昔から「急ぐ仕事は忙しい人に頼め」と言う。これは正解だ。忙しい人は時間管理がうまい。 ある人は、いつも携帯電話で電話をくれるが、決まって「歩行中」だ。電車は座れればノートパソコ ンで仕事ができる。座れないときには立ちながらiモードでメールをチャックできる。でも歩行中 にできることは電話しかない。このような人のパソコンのデスクトップは、きちっと整頓され ていること多いし、ログオフする前には「ゴミ箱」のファイルを「ゴミ箱を空にする」にすることも多い。

現代企業に吹き荒れるリストラの嵐を、社内誌編集者は"仕事環境の整備術を身につけるチャン ス"と考えよう。少ないスタッフできりもみした経験は、きっと次に仕事の進め方の糧になる。

●社内誌編集者よ、心構えをしっかりと

企業内に新しい価値を生むこと、新しい企業文化を育てること、これが社内情報交流の目的だと思う。 この機能が果たせない社内誌編集部門は、今後の企業では存在価値はない。社内誌編集者は、 情報の発信者と受信者を仲介して、または自らが情報を生み出して社内に発信する役割がある。

情報を発信する者には、それなりのマネジメント知識やマーケティング知識が必要になる。 これらの経営知識を理解して、初めて魅力的な企画を立てることができるようになる。 バブル時代に見られたような「表面的に面白いだけ」の企画しか立てられない編集者は、 「ナウイ」と口にするオジサンと同様に現在の経営からすると「過去の人」と思われてしまうだろう。 今後の社内誌編集者は、経営センスが必要だ。

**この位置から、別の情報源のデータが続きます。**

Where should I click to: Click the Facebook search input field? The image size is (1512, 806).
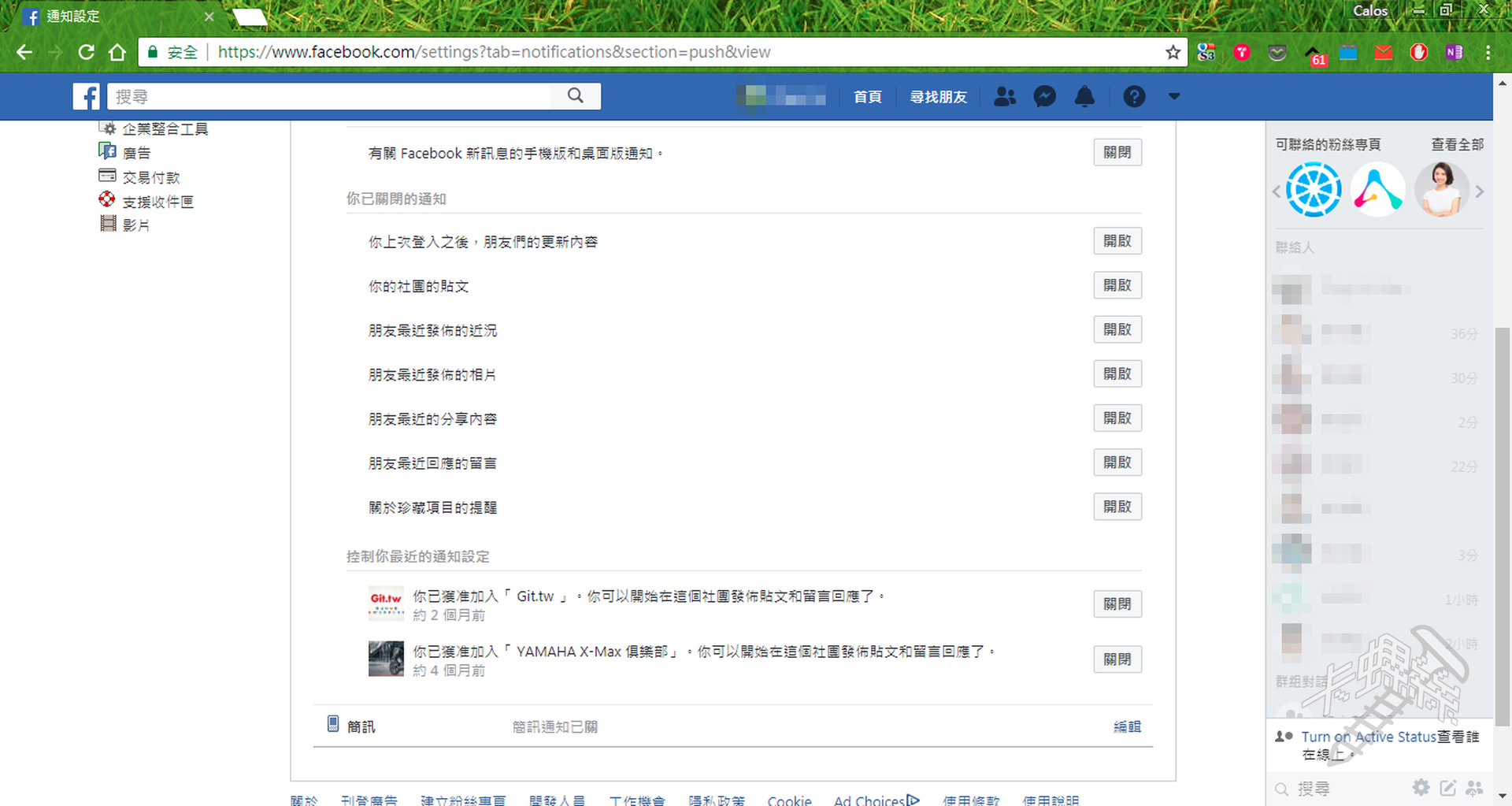tap(331, 97)
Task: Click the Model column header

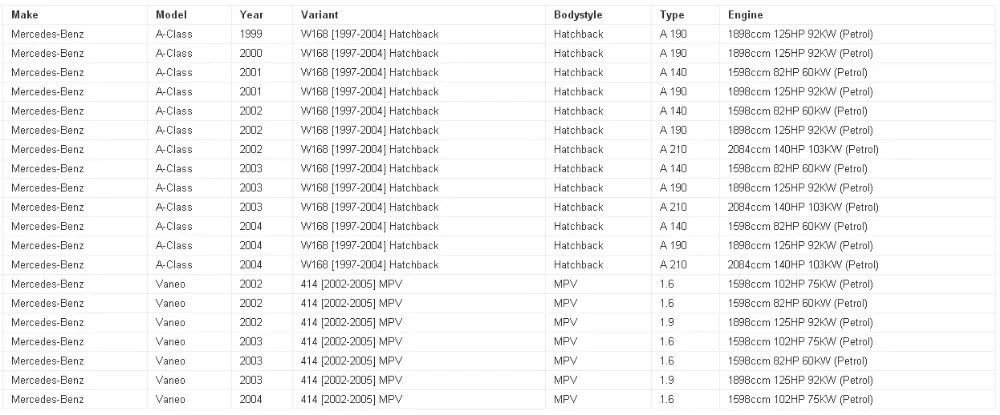Action: (x=171, y=15)
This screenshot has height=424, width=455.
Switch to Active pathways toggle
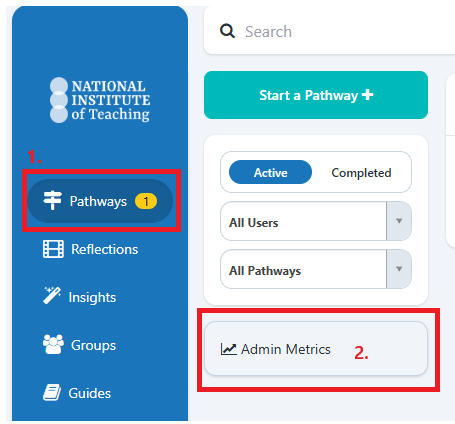click(x=270, y=172)
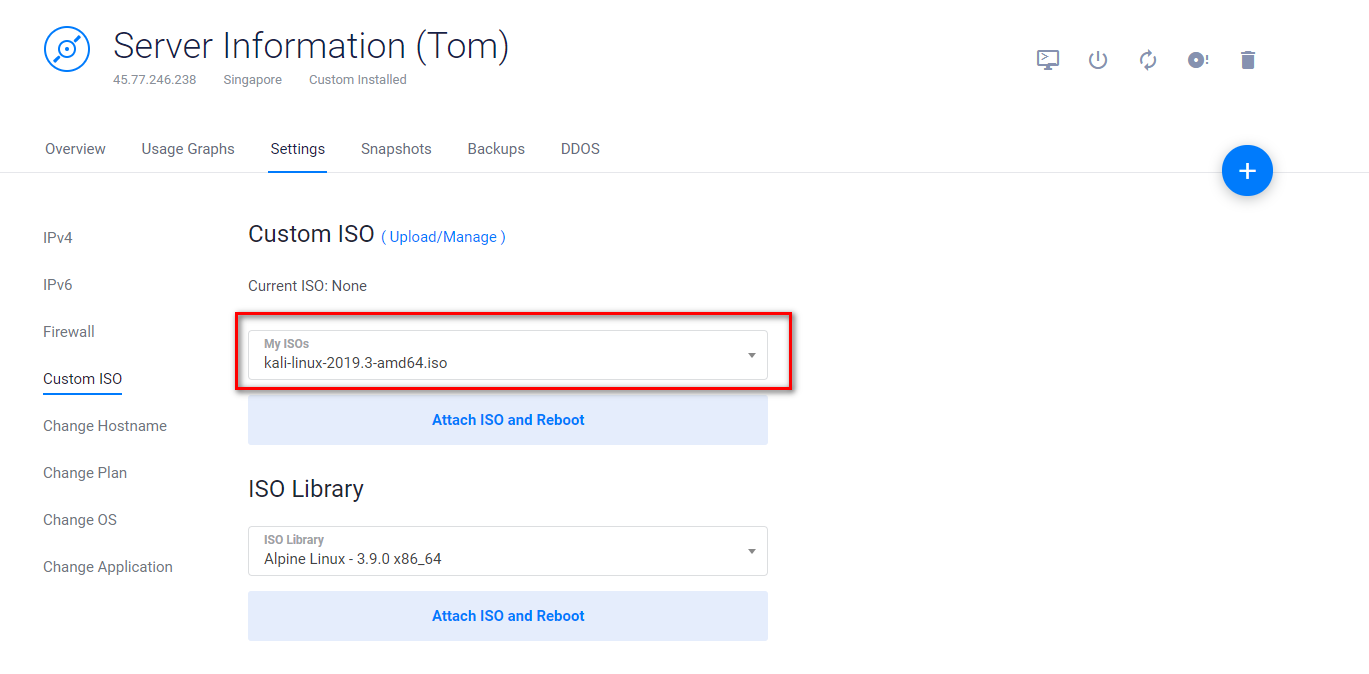Screen dimensions: 1369x674
Task: Click the server disc logo icon
Action: [67, 49]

現代経営は、事実を正確に把握して、そこから企画、組織化、実施を行うという業務プロセスが 一般的である。その事実を把握するためにも、社内の情報を把握しておく必要がある。 様々な情報が氾濫していて迷う、という考えは、情報を整理する領域がしっかりとできていないからだ。 社内誌編集者は、様々な情報を扱う。是非、情報を整理するスキルを身につけ、素早い対応ができるよ うにしたい。

●早くて正確な編集。こうすればできる

情報は腐る。イントラネットは社内誌の「月刊」の概念を変えた。紙を媒体にすることを前提に した社内情報提供は早晩無くなると考えよう。情報は生まれてからなるべく早く発信する、こ れがNEWSの意味だ。 時代はIT一色。企業体質を変えて、社内誌編集部門の人員削減を導いたIT革命を、編集者は大いに活 用していこうではないか。
社内誌編集者は以下の編集ツールを使いこなしていこう。

【パソコン】
これを使えない社内誌編集者はいないと思うが、キーボード操作が遅い人は訓練をしよう。 手書きの方が早いという人は要注意だ。パソコンの使い方としては、パソコンがもっとも得意とする 「繰り返し」、「検索」、「抽出」の機能をフルに活用して、様々な情報を引き出すとよい。

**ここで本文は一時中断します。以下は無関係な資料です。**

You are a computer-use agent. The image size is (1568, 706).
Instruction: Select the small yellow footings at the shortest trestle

具体的には、ユーザー辞書を編集部門で共有するとよい。社内誌の原稿を書く場合、または、 原稿依頼をする場合、社内の役職やフルネームを入力する場合が多いが、「名前を間違えて依頼書を書 いてしまって、気分を悪くされたらどうしよう…」「ゼネラルマネージャーに昇格されたのに、課長と 書いていたらどうしよう…」という不安があるため、ついつい社員名簿を再度確認してしまう。 この時間は積み上げると大きい。

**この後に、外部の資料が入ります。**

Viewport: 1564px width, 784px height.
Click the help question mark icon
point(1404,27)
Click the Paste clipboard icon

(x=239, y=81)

対策として、MS-IME等の日本語変換ソフトの語句登録を社内誌編集部 門で共有するとよい。人事異動が行われた直後等に、語句登録された従業員の役職を変更しておけば、 その後は「たけうち」と入力すれば「A事業本部B営業部部長竹内幸次」と一発で変換するように設 定すれば、社内誌編集部門に入社した、もしくは転勤してきた初心者編集者でも基本的なミスを犯さ ないで済む。

ただし、ユーザー辞書は、それぞれのローカルのパソコン内に置かないといけないので、一度担当者 が作成したユーザー辞書を各パソコンにコピーして上書き処理する必要がある。その際、すでにユーザー 辞書が使われていると、上書きができないので、デスクトップ上で「Alt+Ctrl+Delete」をして 「プログラムの強制終了」画面から、IME等の日本語変換ソフトを起動させているプログラムを終了させて から上書きを行う必要がる。あまり慣れない場合には、この処理は危険なので、システム管理者に相 談しながら進めるべきであろう。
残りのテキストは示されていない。